On 10/14/2016 07:52 AM, Jiri Slaby wrote:
> On 06/26/2016, 07:17 PM, Linus Torvalds wrote:
>> On Sun, Jun 26, 2016 at 2:24 AM, Vegard Nossum <vegard.nossum@...il.com> wrote:
>>>
>>> This is the best I could come up with: assuming gcc is not allowed to
>>> reason about what's inside the asm(), this is the only way I could
>>> think of to lose the array information without incurring unnecessary
>>> overheads. It should also be relatively safe as there is no way to
>>> accidentally use the underlying arrays without explicitly declaring
>>> them.
>>
>> Ugh. I worry about the other places where we do things like this,
>> depending on the linker just assigning the addresses and us being able
>> to compare them.
>>
>> If there is a compiler option to disable this optimization, I would
>> almost prefer that.. Because we really do have a whole slew of these
>> things.
>
> Any update on this? Couple months later and I still hit this.
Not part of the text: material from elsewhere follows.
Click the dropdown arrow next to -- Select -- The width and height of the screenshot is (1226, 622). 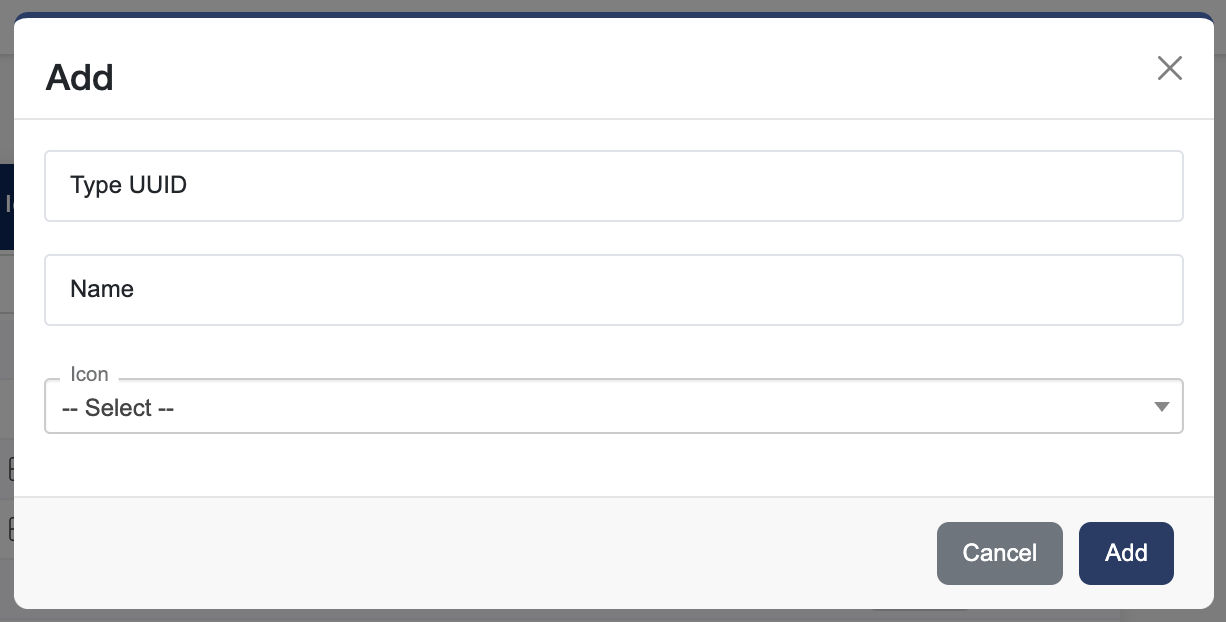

I didn't find any compiler flags or anything that would let us get by
with the current code.

I have a branch fixing a bunch of these (many of them in tracing code,
like you wrote) using my old approach (declaring the arrays with a
macro) but it looks so ugly I got discouraged from submitting any of it.
I also don't have a great way to actually test a lot of the fixes.

Could something like this work?

#define DECLARE_EXTERNAL_ARRAY(type, name) \
	extern type __##name##_start;
	static inline type name##_start(void) \
	{ \
		type tmp = __##name##_start; \
		OPTIMIZER_HIDE_VAR(tmp); \
		return tmp; \
	} \
	static inline type name##_end(void) \
	{ \
		type tmp = __##name##_end; \
		OPTIMIZER_HIDE_VAR(tmp); \
		return tmp; \
	} \
	static inline size_t name##_size(void) \
	{ \
		return name##_end() - name##_start(); \
	}

#define ext_for_each(var, name) \
	for (var = name##_start(); var != name##_end(); var++)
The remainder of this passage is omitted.